Archaeologists study past peoples and cultures, from the deepest prehistory to the recent past, through the analysis of material remains, ranging from artifacts and evidence of past environments to architecture and landscapes. Material evidence, such as pottery, stone tools, animal bone, and remains of structures, is examined within the context of theoretical paradigms, to address such topics as the formation of social groupings, ideologies, subsistence patterns, and interaction with the environment. Like other areas of anthropology, archaeology is a comparative discipline; it assumes basic human continuities over time and place, but also recognizes that every society is the product of its own particular history and that within every society there are commonalities as well as variation.
Linguistic anthropology is the comparative study of ways in which language reflects and influences social life. It explores the many ways in which language practices define patterns of communication, formulate categories of social identity and group membership, organize large-scale cultural beliefs and ideologies, and, in conjunction with other forms of meaning-making, equip people with common cultural representations of their natural and social worlds.
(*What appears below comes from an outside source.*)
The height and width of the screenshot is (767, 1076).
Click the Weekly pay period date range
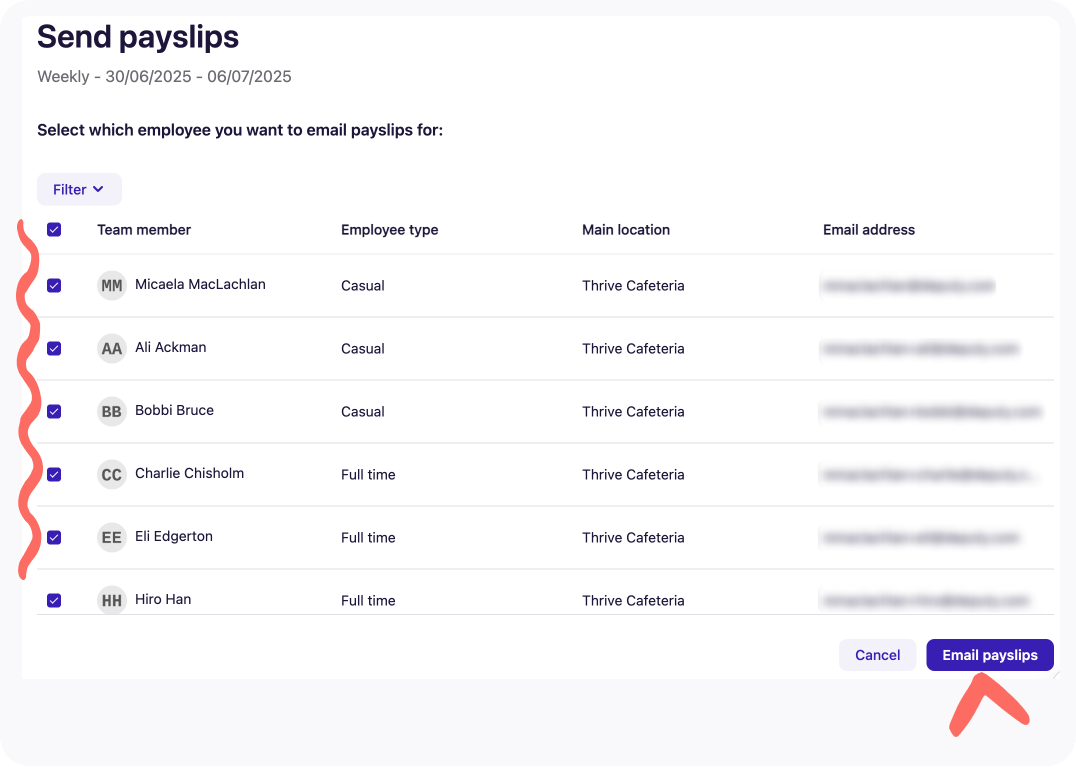(164, 76)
Linguistic anthropology shares with anthropology in general a concern to understand power, inequality, and social change, particularly as these are constructed and represented through language and discourse.
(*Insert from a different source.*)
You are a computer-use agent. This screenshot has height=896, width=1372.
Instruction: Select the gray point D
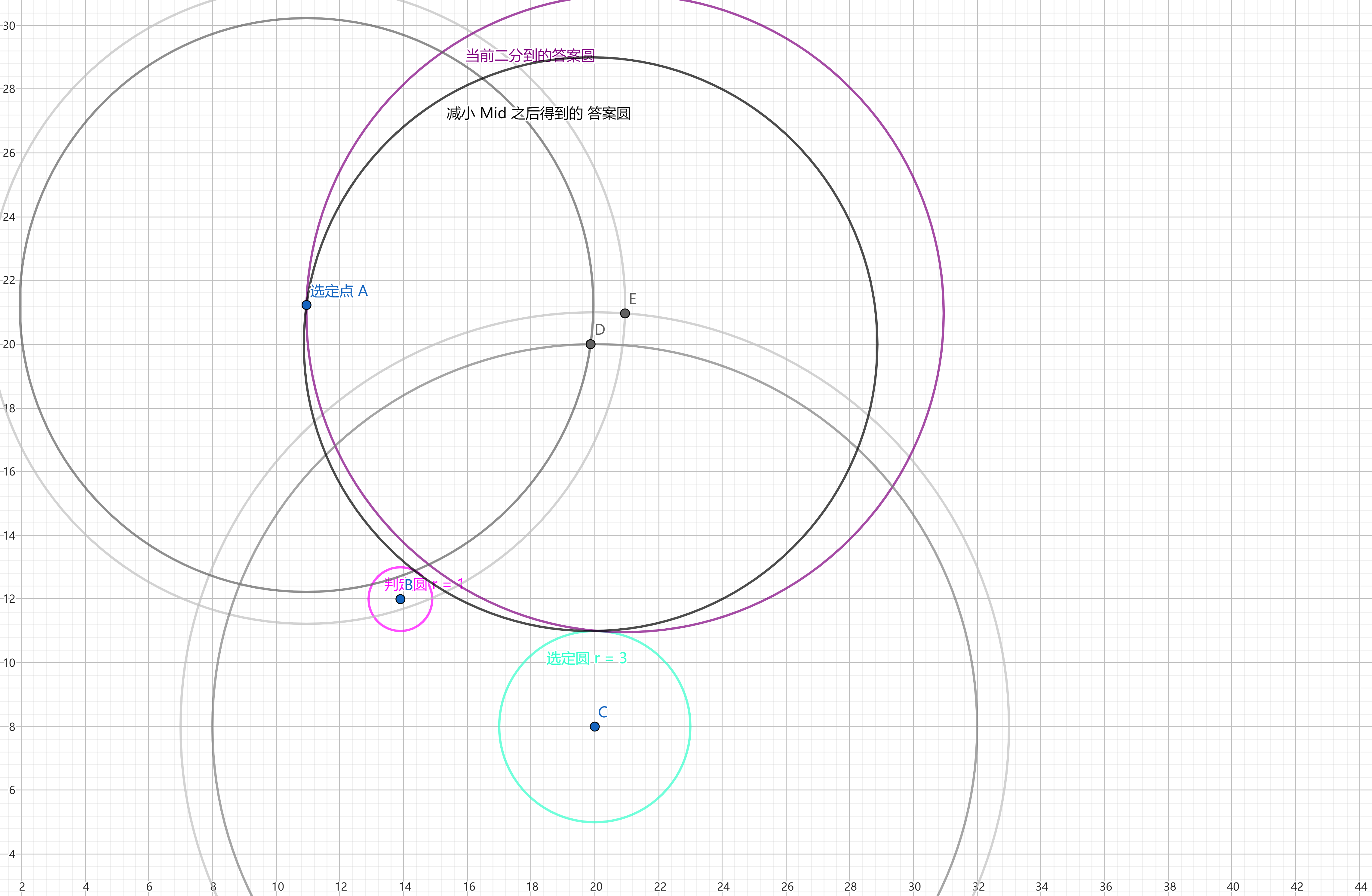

Addressing complex questions, such as human origins, the past and contemporary spread and treatment of infectious disease, or globalization, requires synthesizing information from all four subfields. Anthropologists are highly specialized in our research interests, yet we remain generalists in our observations of the human condition and we advocate for a public anthropology that is committed to bringing knowledge to broad audiences. Anthropologists collaborate closely with people whose cultural patterns and processes we seek to understand or whose living conditions require amelioration. Collaboration helps bridge social distances and gives greater voice to the people whose cultures and behaviors anthropologists study, enabling them to represent themselves in their own words. An engaged anthropology is committed to supporting social change efforts that arise from the interaction between community goals and anthropological research. Because the study of people, past and present, requires respect for the diversity of individuals, cultures, societies, and knowledge systems, anthropologists are expected to adhere to a strong code of professional ethics.
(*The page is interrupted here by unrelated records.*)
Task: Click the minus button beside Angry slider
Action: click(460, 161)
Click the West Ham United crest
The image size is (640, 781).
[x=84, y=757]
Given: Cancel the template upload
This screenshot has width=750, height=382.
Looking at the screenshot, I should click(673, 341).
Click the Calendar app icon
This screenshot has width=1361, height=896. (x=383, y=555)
Anthropologists are employed in a number of different sectors, from colleges and universities to government agencies, NGOs, businesses, and health and human services. Within the university, they teach undergraduate and graduate anthropology, and many offer anthropology courses in other departments and professional schools such as business, education, design, and public health. Anthropologists contribute significantly to interdisciplinary fields such as international studies and ethnic and gender studies, and some work in academic research centers. Outside the university, anthropologists work in government agencies, private businesses, community organizations, museums, independent research institutes, service organizations, the media; and others work as independent consultants and research staff for agencies such as the Centers for Disease Control, UNESCO, the World Health Organization, and the World Bank. More than half of all anthropologists now work in organizations outside the university. Their work may involve building research partnerships, assessing economic needs, evaluating policies, developing new educational programs, recording little-known community histories, providing health services, and other socially relevant activities. You will find anthropologists addressing social and cultural consequences of natural disasters, equitable access to limited resources, and human rights at the global level.